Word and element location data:
────────────────

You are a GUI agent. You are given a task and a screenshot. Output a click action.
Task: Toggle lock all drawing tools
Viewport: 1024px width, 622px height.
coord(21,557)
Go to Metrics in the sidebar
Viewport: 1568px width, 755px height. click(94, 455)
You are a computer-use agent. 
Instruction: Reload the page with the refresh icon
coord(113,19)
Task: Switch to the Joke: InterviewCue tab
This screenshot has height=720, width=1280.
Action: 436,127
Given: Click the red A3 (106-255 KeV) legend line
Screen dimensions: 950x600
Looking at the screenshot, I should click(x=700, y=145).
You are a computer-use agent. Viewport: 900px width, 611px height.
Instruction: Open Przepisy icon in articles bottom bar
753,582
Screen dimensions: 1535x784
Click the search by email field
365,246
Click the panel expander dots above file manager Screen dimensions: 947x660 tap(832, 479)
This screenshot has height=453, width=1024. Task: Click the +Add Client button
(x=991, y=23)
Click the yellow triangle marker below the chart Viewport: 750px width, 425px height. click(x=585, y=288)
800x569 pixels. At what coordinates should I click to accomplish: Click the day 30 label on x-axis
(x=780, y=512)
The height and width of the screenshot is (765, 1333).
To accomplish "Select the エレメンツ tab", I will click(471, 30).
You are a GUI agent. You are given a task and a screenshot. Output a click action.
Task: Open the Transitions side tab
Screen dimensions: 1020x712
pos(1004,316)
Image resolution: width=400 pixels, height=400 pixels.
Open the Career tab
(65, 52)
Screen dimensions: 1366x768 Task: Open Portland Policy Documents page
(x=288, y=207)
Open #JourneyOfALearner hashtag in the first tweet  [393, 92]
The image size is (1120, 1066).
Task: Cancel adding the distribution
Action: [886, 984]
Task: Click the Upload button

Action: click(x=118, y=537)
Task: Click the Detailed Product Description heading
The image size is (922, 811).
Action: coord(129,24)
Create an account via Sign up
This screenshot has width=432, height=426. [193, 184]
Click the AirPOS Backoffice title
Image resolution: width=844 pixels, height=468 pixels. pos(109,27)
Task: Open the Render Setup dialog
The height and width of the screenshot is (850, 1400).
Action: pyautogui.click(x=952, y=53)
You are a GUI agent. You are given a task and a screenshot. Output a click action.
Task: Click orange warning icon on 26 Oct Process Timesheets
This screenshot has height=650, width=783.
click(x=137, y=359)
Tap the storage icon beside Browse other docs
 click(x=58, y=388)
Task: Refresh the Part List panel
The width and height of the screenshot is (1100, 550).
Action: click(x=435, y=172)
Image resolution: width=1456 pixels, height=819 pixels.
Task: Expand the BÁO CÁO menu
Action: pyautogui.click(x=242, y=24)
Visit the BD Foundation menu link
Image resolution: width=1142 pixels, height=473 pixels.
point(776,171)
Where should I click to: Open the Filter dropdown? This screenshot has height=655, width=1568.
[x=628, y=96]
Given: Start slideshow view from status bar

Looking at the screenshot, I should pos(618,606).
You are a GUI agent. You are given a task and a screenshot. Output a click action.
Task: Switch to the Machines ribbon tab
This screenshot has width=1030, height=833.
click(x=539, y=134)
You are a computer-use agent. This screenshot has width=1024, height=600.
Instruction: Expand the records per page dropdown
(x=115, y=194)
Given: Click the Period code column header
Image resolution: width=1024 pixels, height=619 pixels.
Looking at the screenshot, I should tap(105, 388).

────────────────

— Goal —
Update the data above so that each "Screen dimensions" becomes "Screen size", and keep every other part unchanged.

— Response for this exercise —
You are a GUI agent. You are given a task and a screenshot. Output a click action.
Task: Toggle lock all drawing tools
Viewport: 1024px width, 622px height.
coord(21,557)
Go to Metrics in the sidebar
Viewport: 1568px width, 755px height. click(94, 455)
You are a computer-use agent. 
Instruction: Reload the page with the refresh icon
coord(113,19)
Task: Switch to the Joke: InterviewCue tab
This screenshot has height=720, width=1280.
Action: 436,127
Given: Click the red A3 (106-255 KeV) legend line
Screen size: 950x600
Looking at the screenshot, I should click(x=700, y=145).
You are a computer-use agent. Viewport: 900px width, 611px height.
Instruction: Open Przepisy icon in articles bottom bar
753,582
Screen size: 1535x784
Click the search by email field
365,246
Click the panel expander dots above file manager Screen size: 947x660 tap(832, 479)
This screenshot has height=453, width=1024. Task: Click the +Add Client button
(x=991, y=23)
Click the yellow triangle marker below the chart Viewport: 750px width, 425px height. click(x=585, y=288)
800x569 pixels. At what coordinates should I click to accomplish: Click the day 30 label on x-axis
(x=780, y=512)
The height and width of the screenshot is (765, 1333).
To accomplish "Select the エレメンツ tab", I will click(471, 30).
You are a GUI agent. You are given a task and a screenshot. Output a click action.
Task: Open the Transitions side tab
Screen size: 1020x712
pos(1004,316)
Image resolution: width=400 pixels, height=400 pixels.
Open the Career tab
(65, 52)
Screen size: 1366x768 Task: Open Portland Policy Documents page
(x=288, y=207)
Open #JourneyOfALearner hashtag in the first tweet  [393, 92]
The image size is (1120, 1066).
Task: Cancel adding the distribution
Action: [886, 984]
Task: Click the Upload button

Action: click(x=118, y=537)
Task: Click the Detailed Product Description heading
The image size is (922, 811).
Action: coord(129,24)
Create an account via Sign up
This screenshot has width=432, height=426. [193, 184]
Click the AirPOS Backoffice title
Image resolution: width=844 pixels, height=468 pixels. pos(109,27)
Task: Open the Render Setup dialog
The height and width of the screenshot is (850, 1400).
Action: pyautogui.click(x=952, y=53)
You are a GUI agent. You are given a task and a screenshot. Output a click action.
Task: Click orange warning icon on 26 Oct Process Timesheets
This screenshot has height=650, width=783.
click(x=137, y=359)
Tap the storage icon beside Browse other docs
 click(x=58, y=388)
Task: Refresh the Part List panel
The width and height of the screenshot is (1100, 550).
Action: click(x=435, y=172)
Image resolution: width=1456 pixels, height=819 pixels.
Task: Expand the BÁO CÁO menu
Action: pyautogui.click(x=242, y=24)
Visit the BD Foundation menu link
Image resolution: width=1142 pixels, height=473 pixels.
point(776,171)
Where should I click to: Open the Filter dropdown? This screenshot has height=655, width=1568.
[x=628, y=96]
Given: Start slideshow view from status bar

Looking at the screenshot, I should pos(618,606).
You are a GUI agent. You are given a task and a screenshot. Output a click action.
Task: Switch to the Machines ribbon tab
This screenshot has width=1030, height=833.
click(x=539, y=134)
You are a computer-use agent. This screenshot has width=1024, height=600.
Instruction: Expand the records per page dropdown
(x=115, y=194)
Given: Click the Period code column header
Image resolution: width=1024 pixels, height=619 pixels.
Looking at the screenshot, I should tap(105, 388).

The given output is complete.